Even through the heavy glass of the control-room window, Jake Justus could see that it was blood.
Chapter 3
Jake told the taxi driver to go around Grant Park until further orders, and to close the glass partition. Then he turned to Nelle, huddled in a corner. “Paul March had it coming to him, but why did you do it?”
“I don’t know what you’re talking about,” she said sullenly.
He carefully unfolded the green chiffon handkerchief across her knee so that the stain showed darkly. She snatched it back from sight.
“What did you do with the gun, Nelle? I hope to heaven you pitched it in the river.”
“I never had a gun. I didn’t shoot him.”
He swore wearily and at length, without repeating himself.
“Jake, please believe me.”
“I don’t give a damn if you shot him or not. My job is to keep you out of trouble, and I’m going to do it. Don’t forget your contract is up for re-signing.

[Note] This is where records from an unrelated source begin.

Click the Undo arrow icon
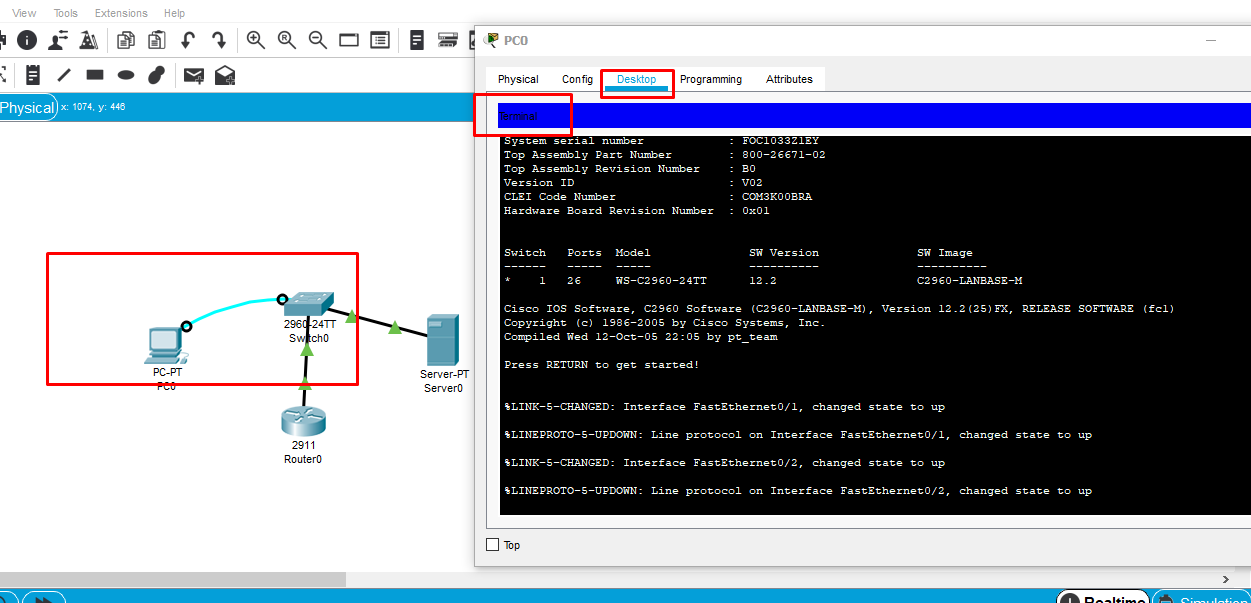The width and height of the screenshot is (1251, 603). (189, 40)
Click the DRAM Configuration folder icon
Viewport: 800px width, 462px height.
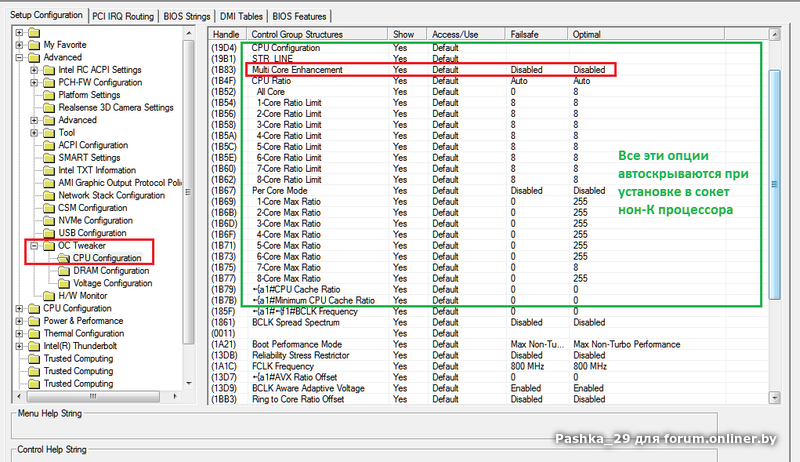click(x=64, y=270)
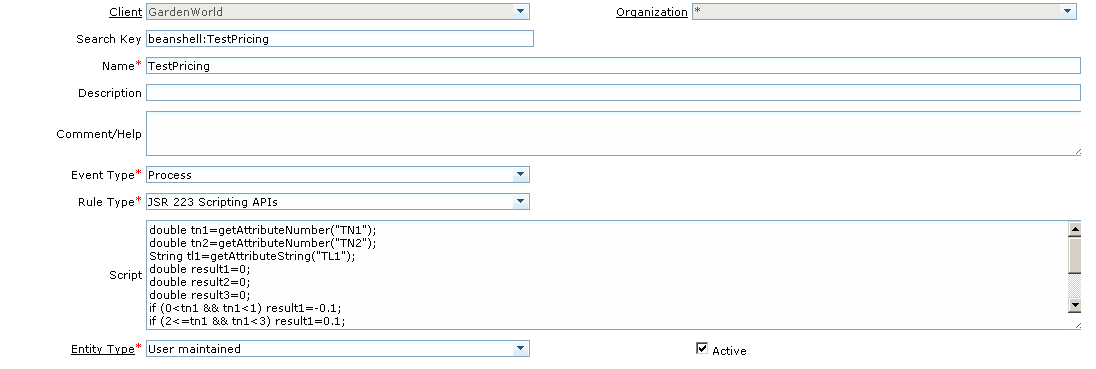1096x369 pixels.
Task: Click the Entity Type label link
Action: [103, 349]
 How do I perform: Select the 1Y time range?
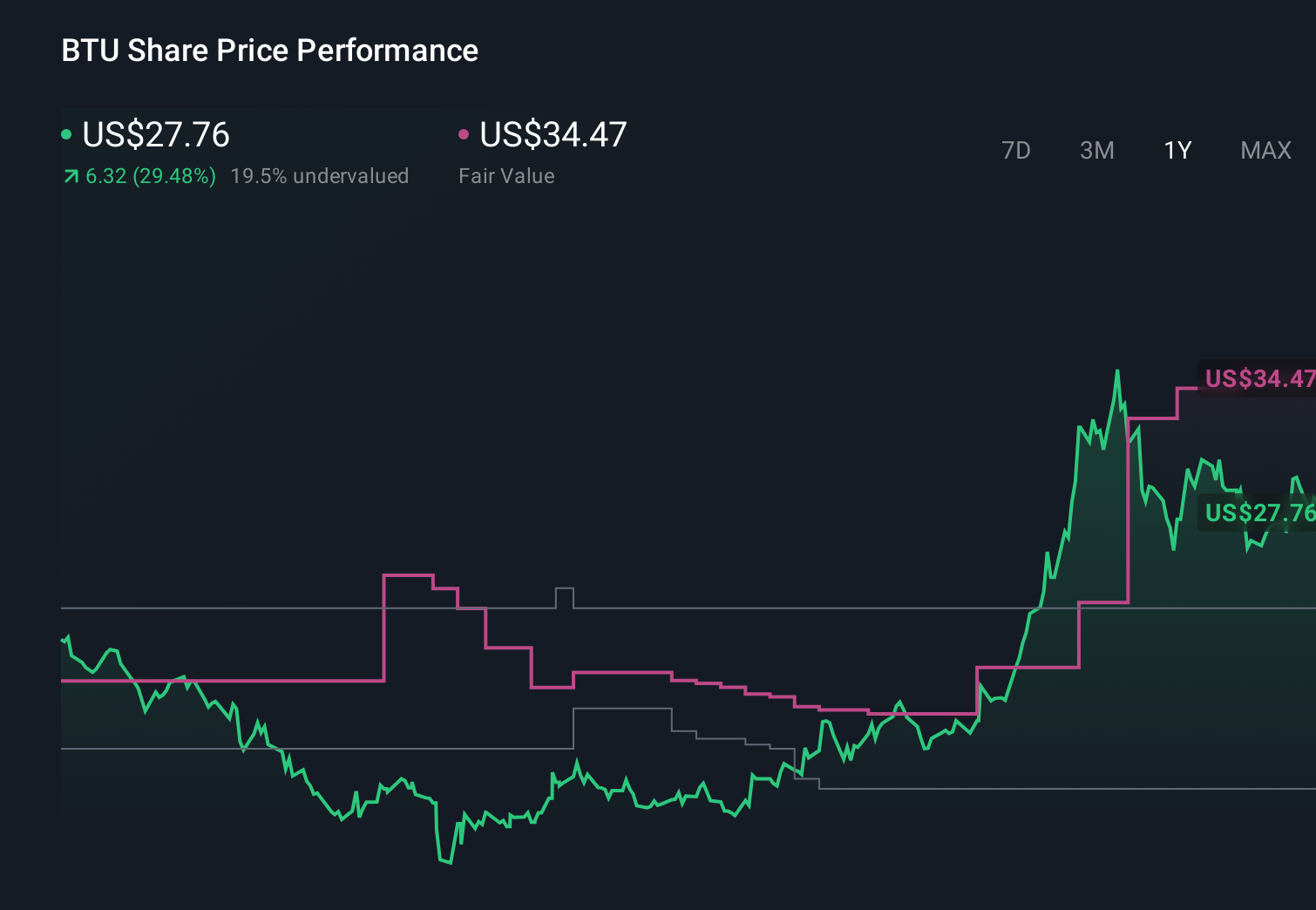pos(1177,150)
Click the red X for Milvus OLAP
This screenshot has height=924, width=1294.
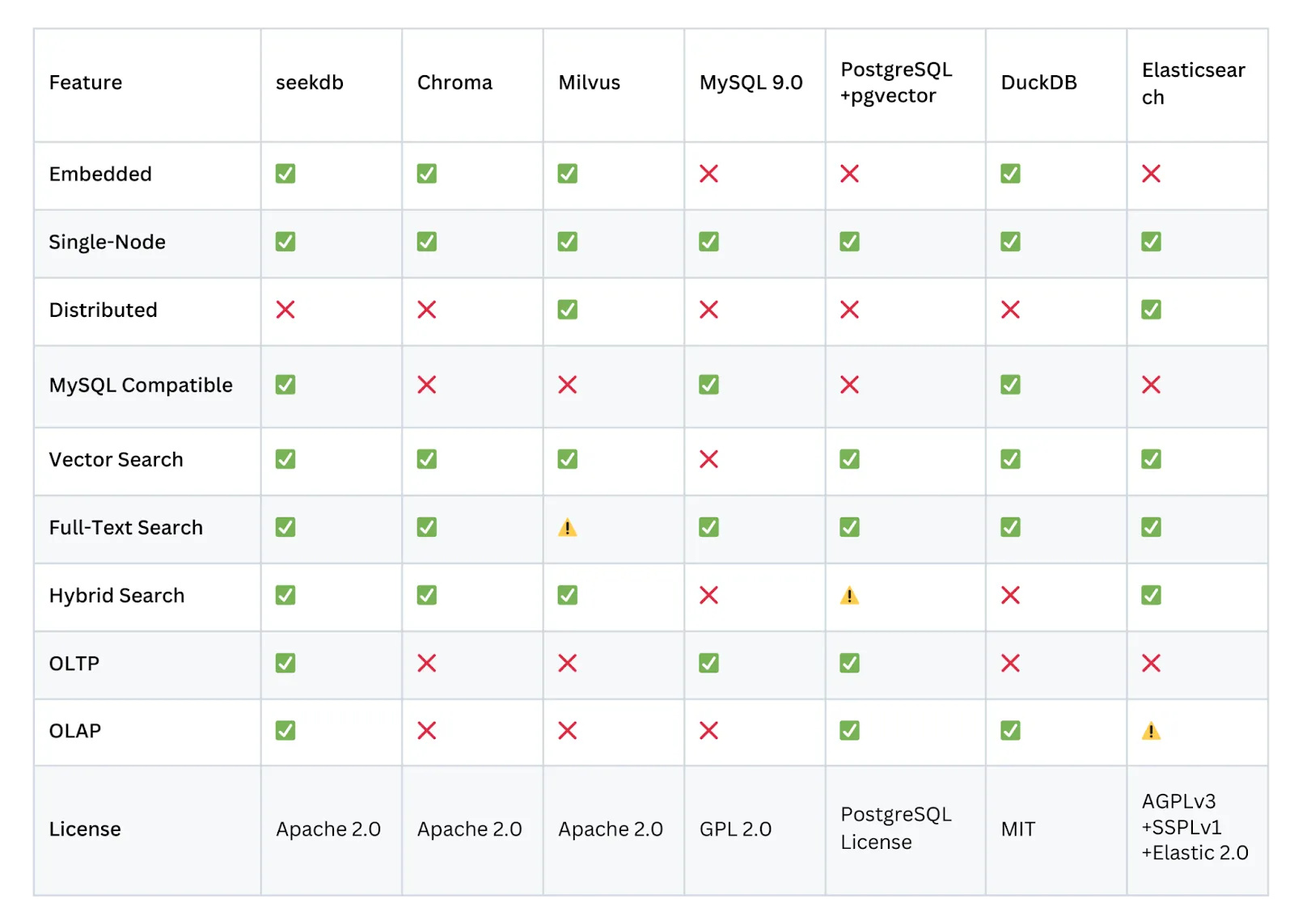pos(568,731)
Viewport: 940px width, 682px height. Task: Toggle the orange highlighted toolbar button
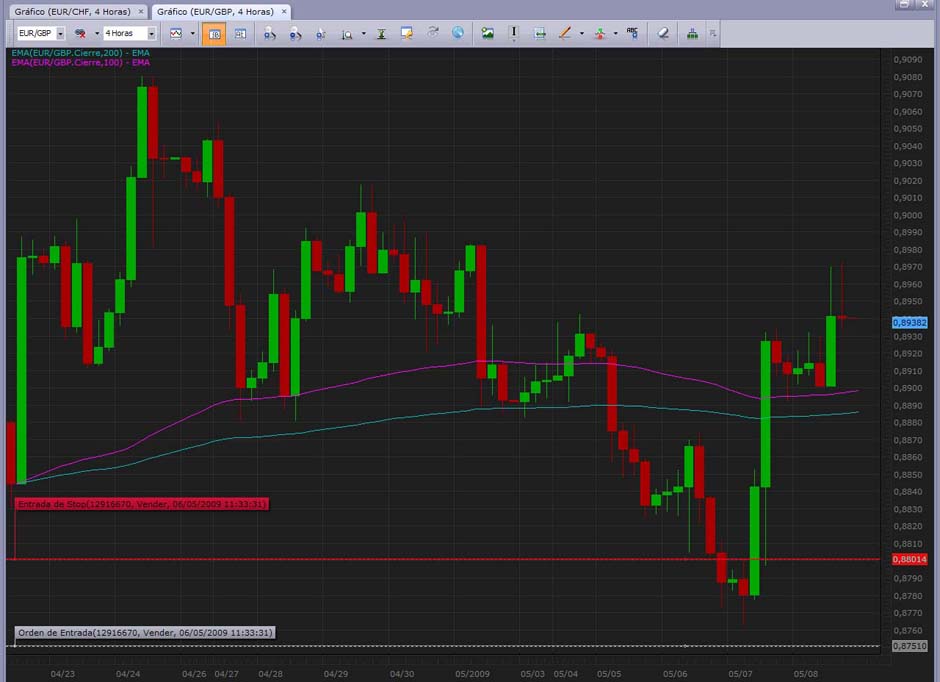click(213, 33)
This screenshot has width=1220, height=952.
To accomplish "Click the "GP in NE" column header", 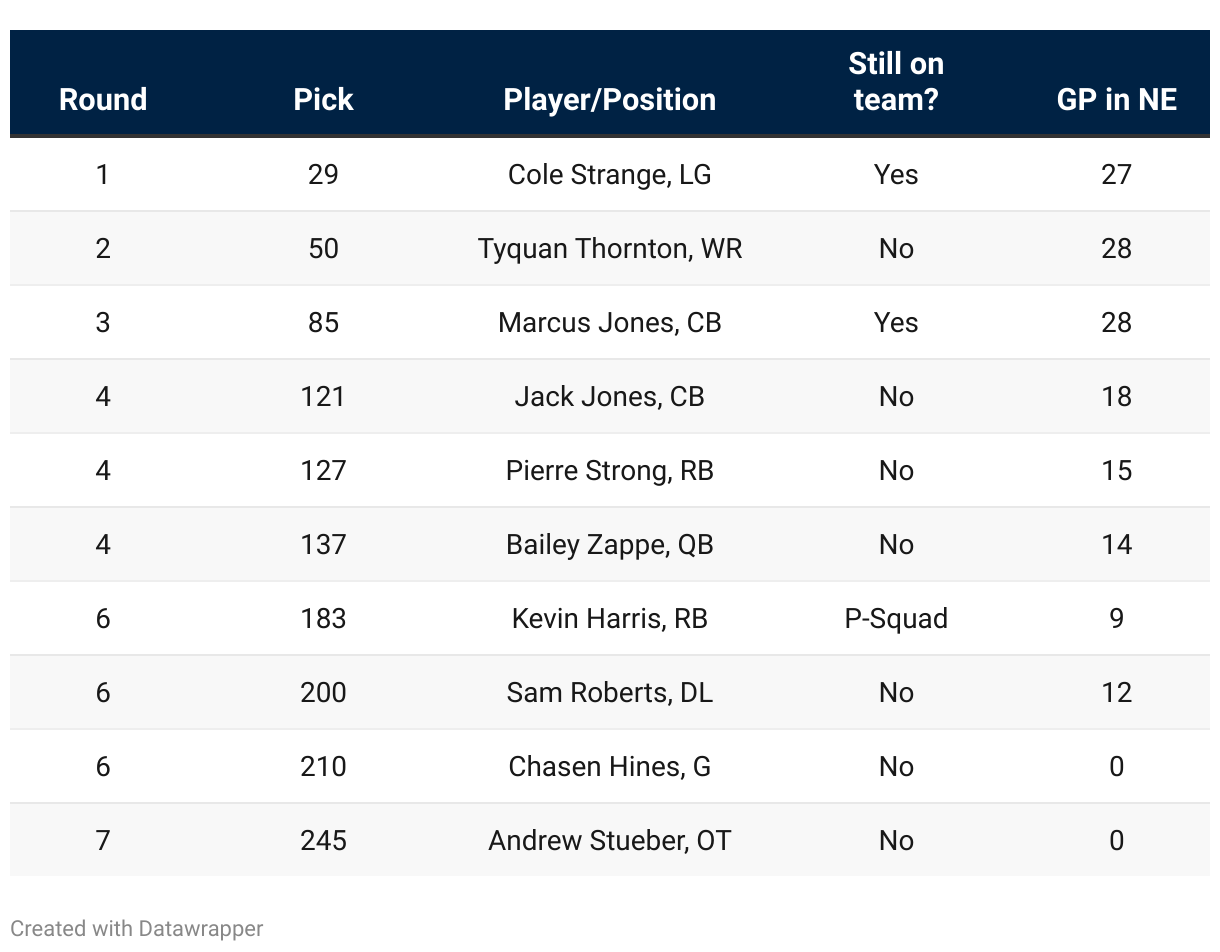I will pos(1116,99).
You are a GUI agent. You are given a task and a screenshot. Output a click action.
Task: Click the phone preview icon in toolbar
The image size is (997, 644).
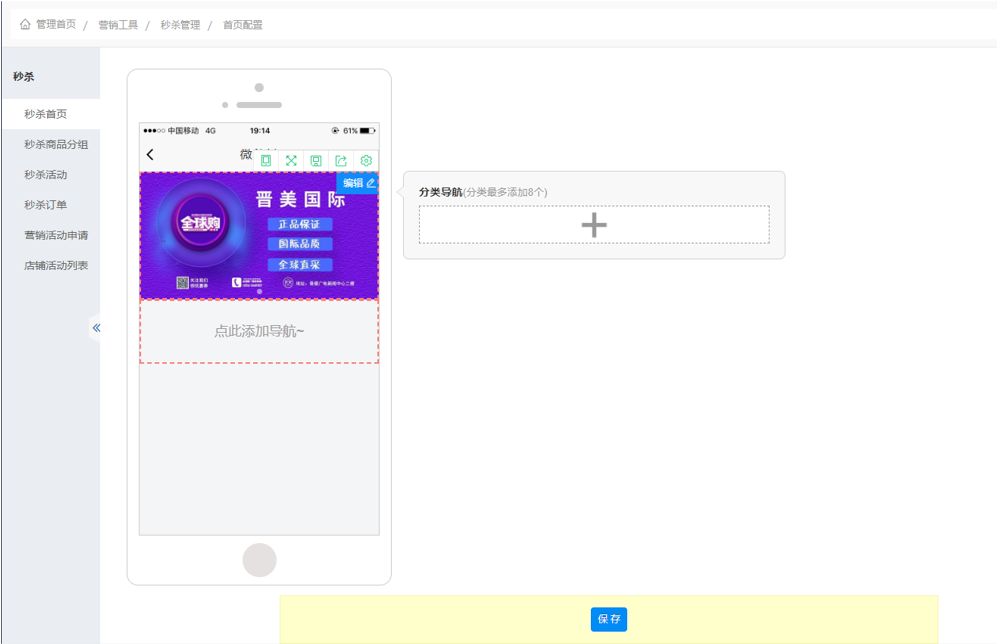click(266, 160)
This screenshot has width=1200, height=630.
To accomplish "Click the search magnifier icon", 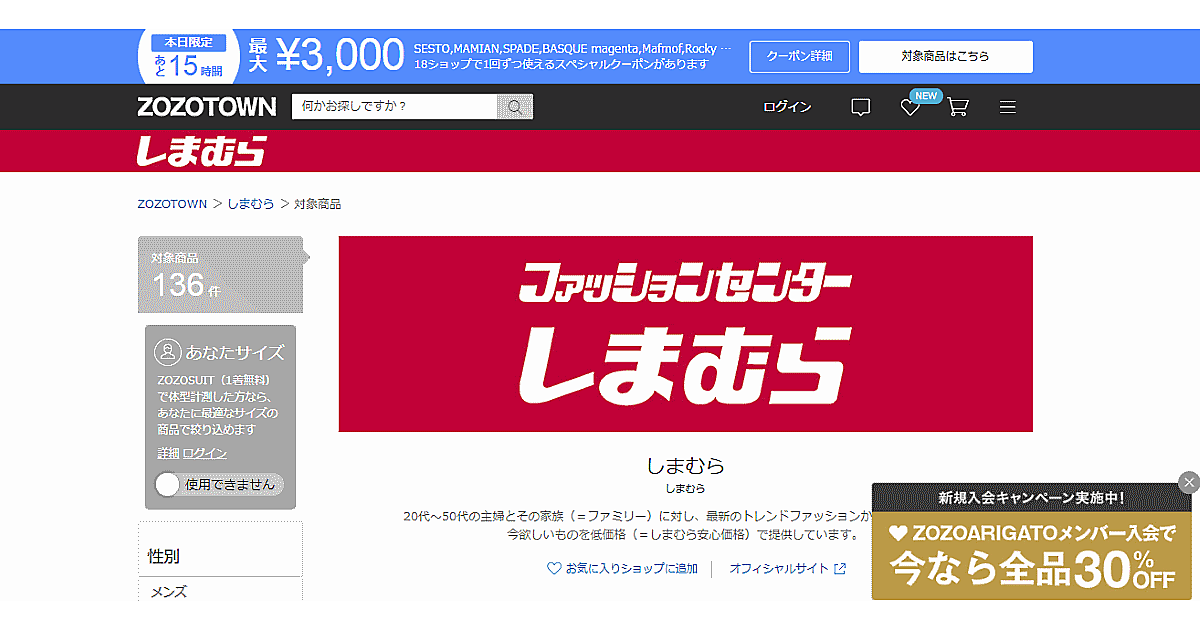I will (x=515, y=107).
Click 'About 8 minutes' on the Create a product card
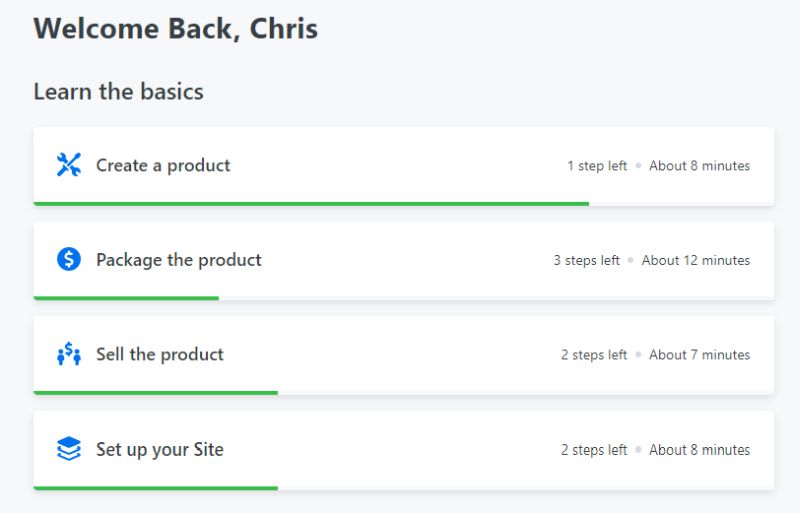 699,166
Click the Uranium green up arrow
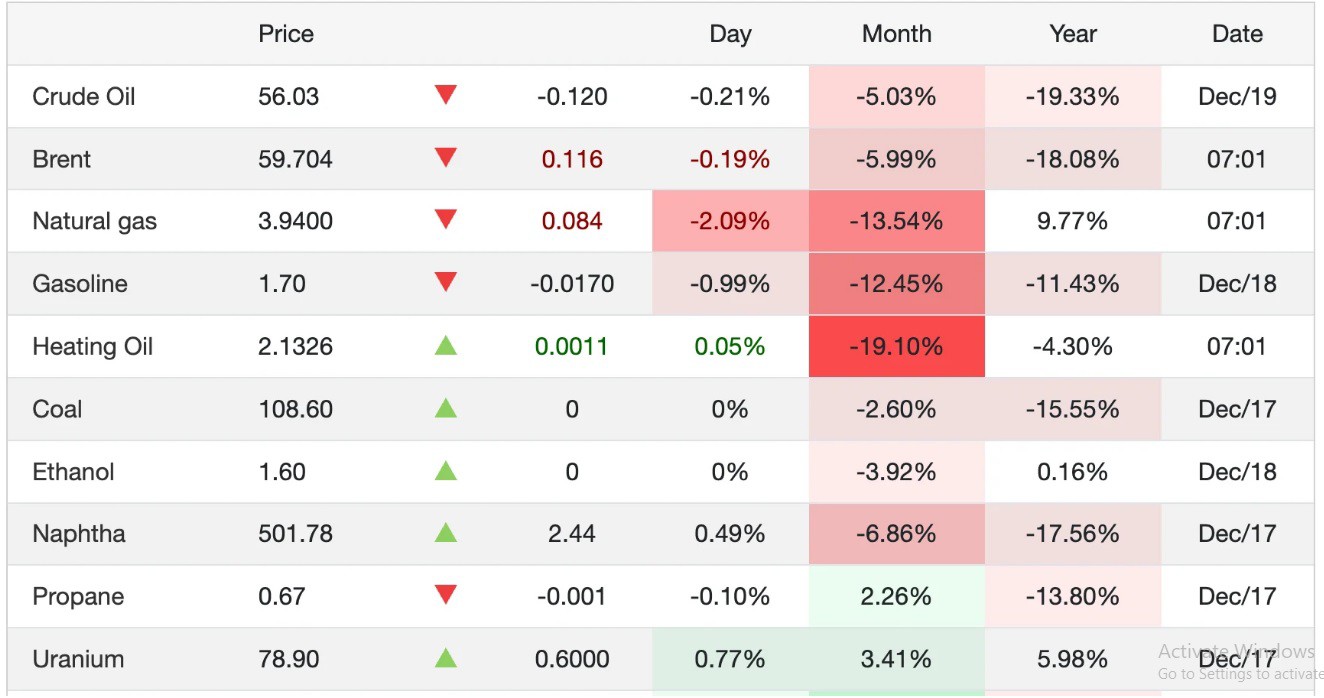Image resolution: width=1324 pixels, height=698 pixels. click(446, 658)
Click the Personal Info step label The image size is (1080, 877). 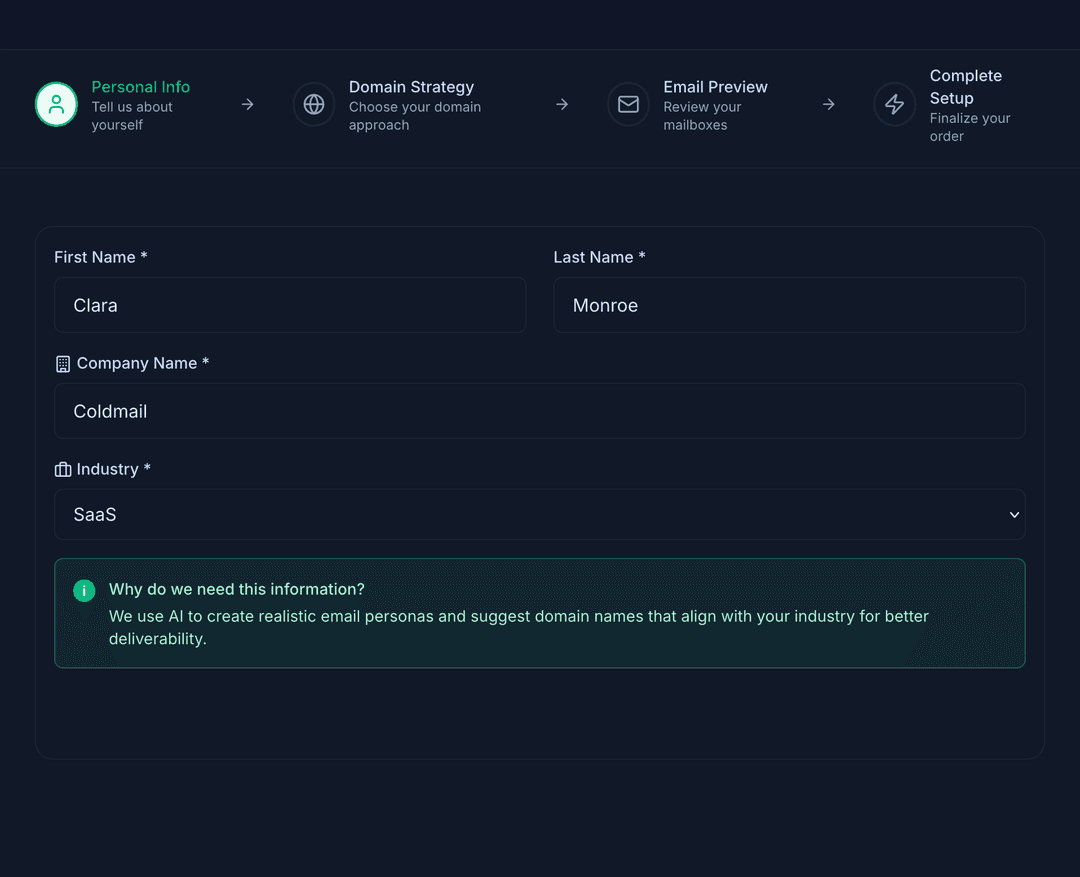coord(140,87)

It’s none of my business whether or not you shot the guy, but will you please tell me where you got the gun and what you did with it, and who might have seen you going there, so I’ll know just what I’ve got to do first?”
“But I didn’t shoot him, Jake. You’ve got to believe me. I was there tonight, yes. That’s right. But I didn’t shoot him.”
“You said that before,” he said glumly.
“I went there. I’d written him some letters, last winter.”
Jake asked, “Just how bad were they?”
“Well—pretty warm. He was a—oh, skip that. Anyway, he kept them. I should have known this was coming when he called up and tried to borrow money from me.”
“Did he succeed?” Jake asked interestedly.
Her answer was brief, vituperative, and profane.
“Well,” he said mildly, “I didn’t think you would.”
“I don’t mind loaning money to a friend, but not to a skunk. Not after the way he treated me.”
“I don’t blame you,” Jake said, “but go on. He had your letters. He tried to borrow money from you. Take it up from there.”